Molecular profiling reveals similarities and differences between primitive subsets of hematopoietic cells generated in vitro from human embryonic stem cells and in vivo during embryogenesis

Objective Cellular and molecular changes that occur during the genesis of the hematopoietic system and hematopoietic stem cells in the human embryo are mostly inaccessible to study and remain poorly understood. To address this gap we have exploited the human embryonic stem cell (hESC) system to molecularly characterize the global transcriptomes of the two functionally discreet and phenotypically separable populations of multipotent hematopoietic cells that first appear when hESCs are induced to differentiate on OP9 cells.
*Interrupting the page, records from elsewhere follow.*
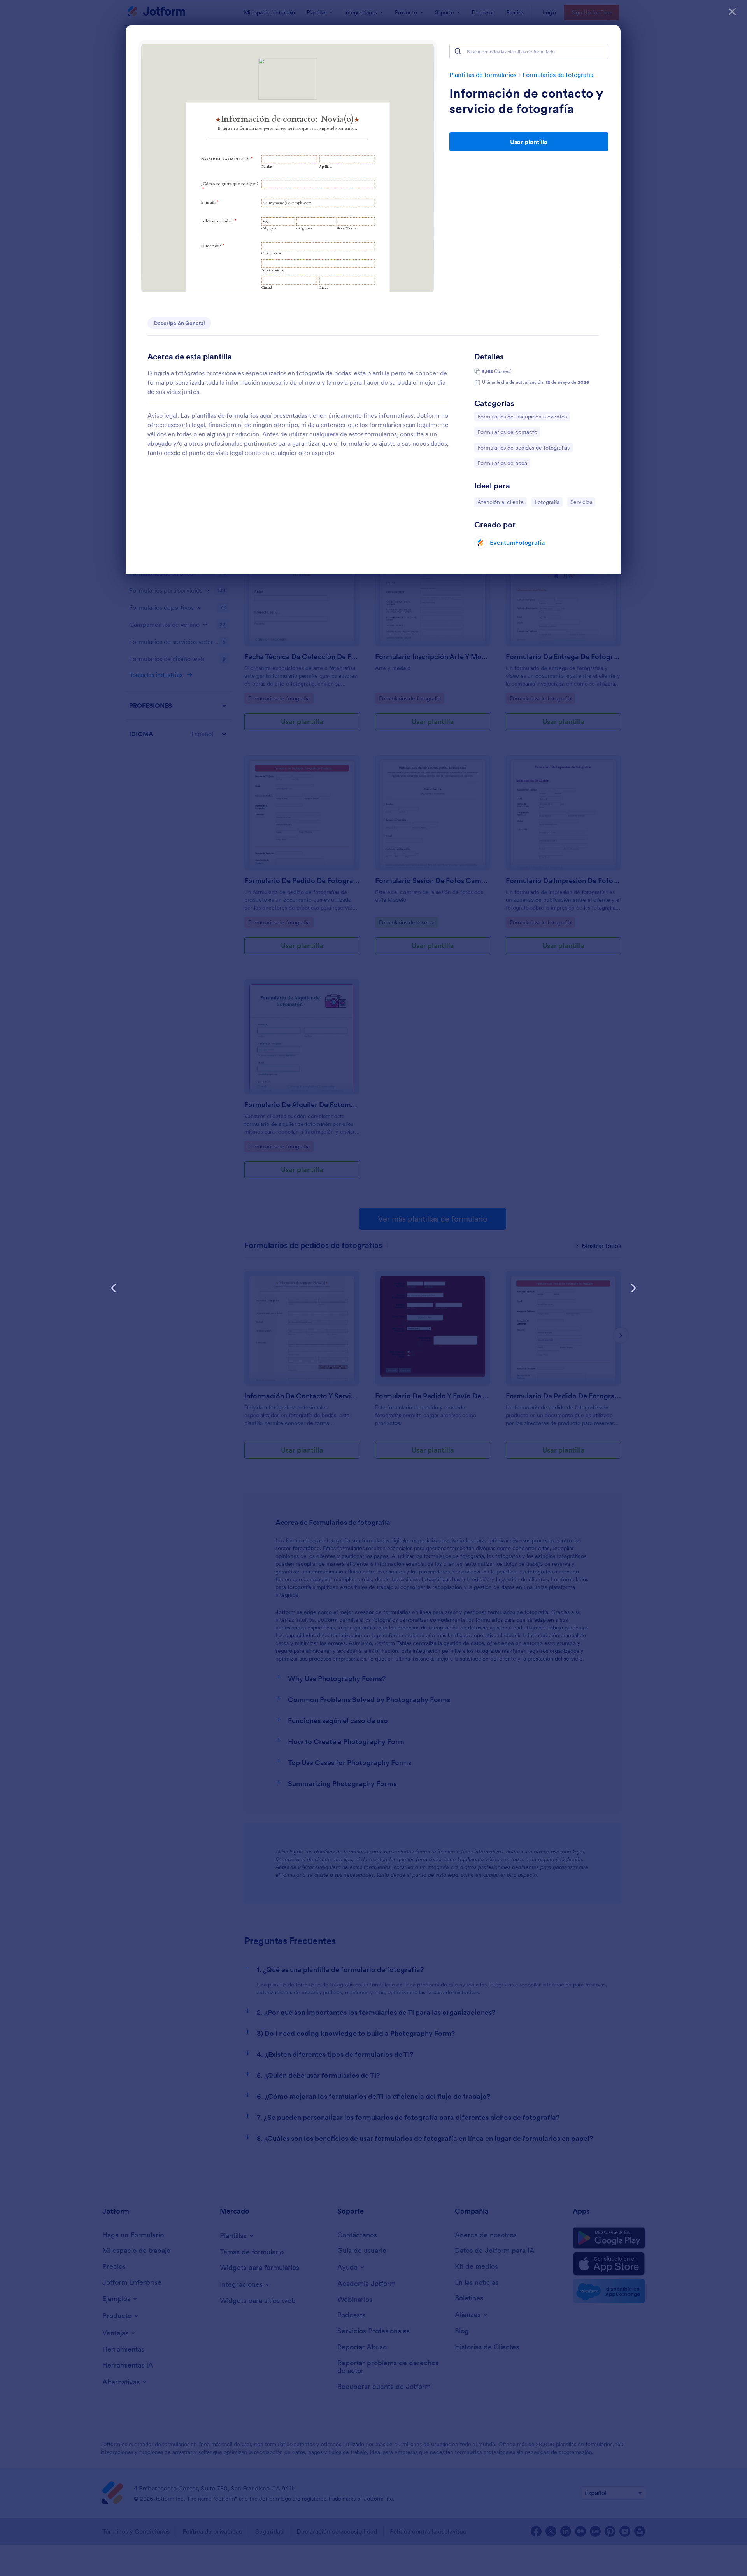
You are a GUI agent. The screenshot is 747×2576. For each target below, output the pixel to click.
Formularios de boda (502, 463)
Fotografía (548, 502)
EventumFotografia (517, 542)
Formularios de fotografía (558, 75)
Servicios (582, 502)
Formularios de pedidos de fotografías (523, 447)
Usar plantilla (528, 141)
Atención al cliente (500, 502)
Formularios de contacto (507, 432)
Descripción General (179, 323)
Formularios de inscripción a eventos (522, 416)
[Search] (457, 51)
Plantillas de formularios (482, 75)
Materials and Methods We prepared long serial analysis of gene expression libraries from lin−CD34+CD43+CD45− and lin−CD34+CD43+CD45+ subsets of primitive hematopoietic cells derived in vitro from hESCs, sequenced them to a depth of 200,000 tags and compared their content with similar libraries prepared from highly purified populations of very primitive human fetal liver and cord blood hematopoietic cells. Results Comparison of libraries obtained from hESC-derived lin−CD34+CD43+CD45− and lin−CD34+CD43+CD45+ revealed differences in their expression of genes associated with myeloid development, cellular biosynthetic processes, and cell-cycle regulation. Further comparisons with analogous data for primitive hematopoietic cells isolated from first-trimester human fetal liver and newborn cord blood showed an apparent similarity between the transcriptomes of the most primitive hESC- and in vivo–derived populations, with the main differences involving genes that regulate HSC self-renewal and homing, chromatin remodeling, AP1 transcription complex genes, and noncoding RNAs. Conclusion These data suggest that primitive hematopoietic cells are generated from hESCs in vitro by processes similar to those operative during human embryogenesis in vivo, although some differences were also detected.